The Appeal of Defendant Nanco, Incorporated

The only part of the order which affects Nanco is the implication that it shall submit its records for examination to accountants selected by plaintiff. Since we have held that the provision of the order awarding plaintiff $500 on account of expenses of accountants to assist her in examination of the records of Nanco is erroneous, the implication that she may have accountants examine them falls and Nanco is not affected by the order. Plaintiff in her brief concedes that the order does not apply to or affect Nanco. It is therefore unnecessary to consider the effect of the failure of counsel for Nanco to join in the stipulation that the matter be heard by a judge pro tempore.

The part of the order which requires defendant Seth Low to pay $500 on account of expenses of accountants, and the part restraining him from disposing of or encumbering community property, are reversed.
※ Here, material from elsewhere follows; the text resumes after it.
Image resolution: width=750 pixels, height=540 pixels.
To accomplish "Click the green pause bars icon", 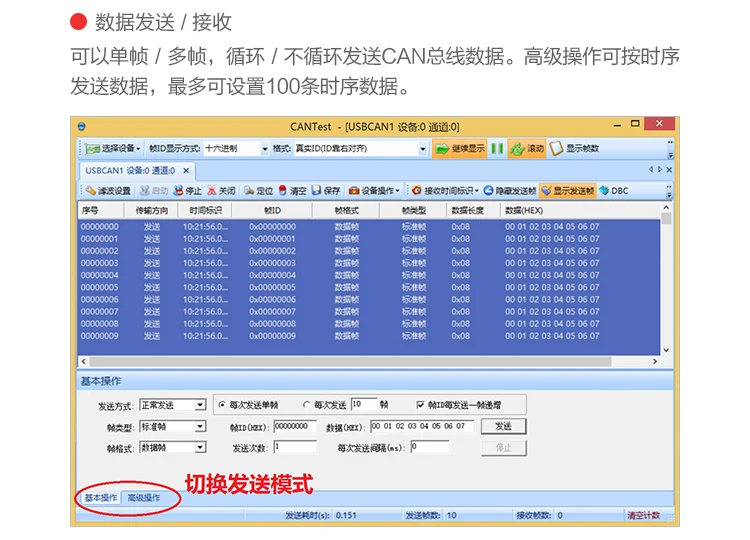I will (497, 149).
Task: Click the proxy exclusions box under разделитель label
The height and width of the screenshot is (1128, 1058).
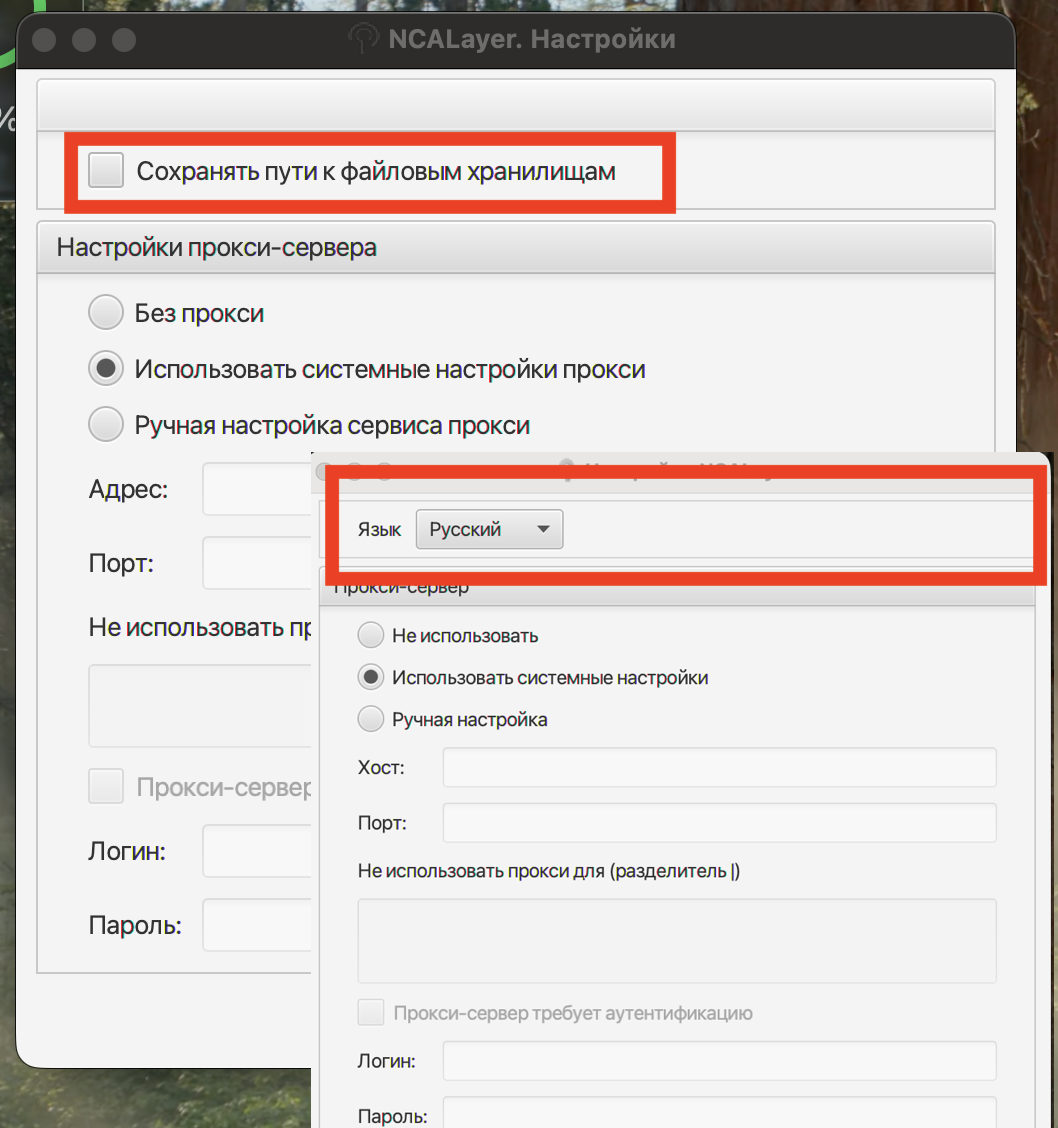Action: pyautogui.click(x=676, y=940)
In all other respects the order is affirmed.


1.  The order requires the husband to pay $800 a month for the support of plaintiff and the children, to pay the medical and dental expenses of plaintiff and the children, to pay the taxes and assessments on the home which is in joint tenancy, to pay $6,500 on account of plaintiff's attorney's fees and $500 costs, as to all of which defendant does not complain.

VALLEE, Justice.

SHINN, P. J., and PARKER WOOD J., concur.